Os resultados da pesquisa indicam que a multiplicidade de estruturas presentes no canal e que, muitas vezes, competem entre si seria um dos determinantes do processo de negociação constante e, portanto, do exercício de poder e, consequentemente do conflito e da baixa cooperação entre os agentes.

O ambiente sociocultural representa uma rica e pouco explorada oportunidade de pesquisa em canais de distribuição. A importância dos aspectos socioculturais foi identificada na pesquisa empírica, principalmente, a partir das informações dos entrevistados que, além do contexto brasileiro, haviam trabalhado em outros contextos culturais. Na impossibilidade de se fazer alguma comparação direta com outro contexto cultural, utilizamos o modelo de Hofstede (1997) como uma alternativa de síntese da cultura brasileira.

Mesmo reconhecendo as dificuldades e as limitações e quanto à aplicação das dimensões culturais de Hofstede (1997), acreditamos que se trata de uma contribuição importante, pois abre caminho para um aprofundamento da análise do contexto cultural no desenvolvimento do relacionamento e na operacionalização de construtos importantes como conflito, poder, confiança e compromisso.

O resultado relacionado ao distanciamento do poder sugere a reflexão quanto validade de trabalhos de replicação de estudos e escalas desenvolvidos em contextos culturais com diferentes medidas de distanciamento do poder. Nesse sentido, acreditamos existir uma enorme oportunidade de pesquisa relacionada à identificação e operacionalização de construtos e modelos que reflitam o contexto cultural brasileiro. Certamente, o mesmo se aplicaria a outros construtos associados aos relacionamentos, tais como: dependência, confiança e compromisso.

Em relação ao ambiente institucional pudemos constatar que o índice de sonegação fiscal no canal, apontado por Lahoz (2004) e McKinsey (2004), representa um fator de geração de conflito entre os agentes, afetando a evolução dos relacionamentos, uma vez que:

a) Os benefícios decorrentes de maior cooperação entre os agentes demandam recursos materiais e financeiros e levam tempo para serem auferidos

b) Os resultados de iniciativas de cooperação são relevantes, porém via de regra, inferiores aos resultados obtidos por meio da sonegação fiscal.

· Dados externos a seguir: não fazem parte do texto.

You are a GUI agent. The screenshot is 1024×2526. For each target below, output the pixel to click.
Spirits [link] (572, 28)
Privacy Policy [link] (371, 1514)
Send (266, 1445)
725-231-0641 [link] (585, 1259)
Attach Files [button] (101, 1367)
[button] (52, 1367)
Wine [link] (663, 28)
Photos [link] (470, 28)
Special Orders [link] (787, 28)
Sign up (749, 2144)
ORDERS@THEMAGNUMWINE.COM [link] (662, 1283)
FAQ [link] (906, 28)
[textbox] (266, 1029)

c) A competitividade gerada artificialmente pela sonegação de impostos cria distorções no mercado, provocando a reação de alguns agentes e, portanto, propiciando conflito.

d) Para um agente, as distorções provocadas no mercado podem ser atribuídas ao oferecimento de melhores condições por parte de um outro agente. Neste caso, a percepção de falta de transparência entre os agentes afeta a confiança e estimula a negociação, podendo gerar mais conflito.

A questão da sonegação fiscal, por sua natureza, acaba passando despercebida ou ignorada em muitos trabalhos. No entanto, pelas dimensões do problema identificadas por Lahoz (2004) e McKinsey (2004) e pelos impactos que ele produz no desenvolvimento dos relacionamentos, necessitamos incluí-la como um elemento que influencia os relacionamentos e sua evolução. Na óptica da prática gerencial, acreditamos que esta seja uma questão que deverá ser resolvida, a partir da cooperação institucional dos agentes interessados para que os relacionamentos possam se desenvolver de forma calara e transparente.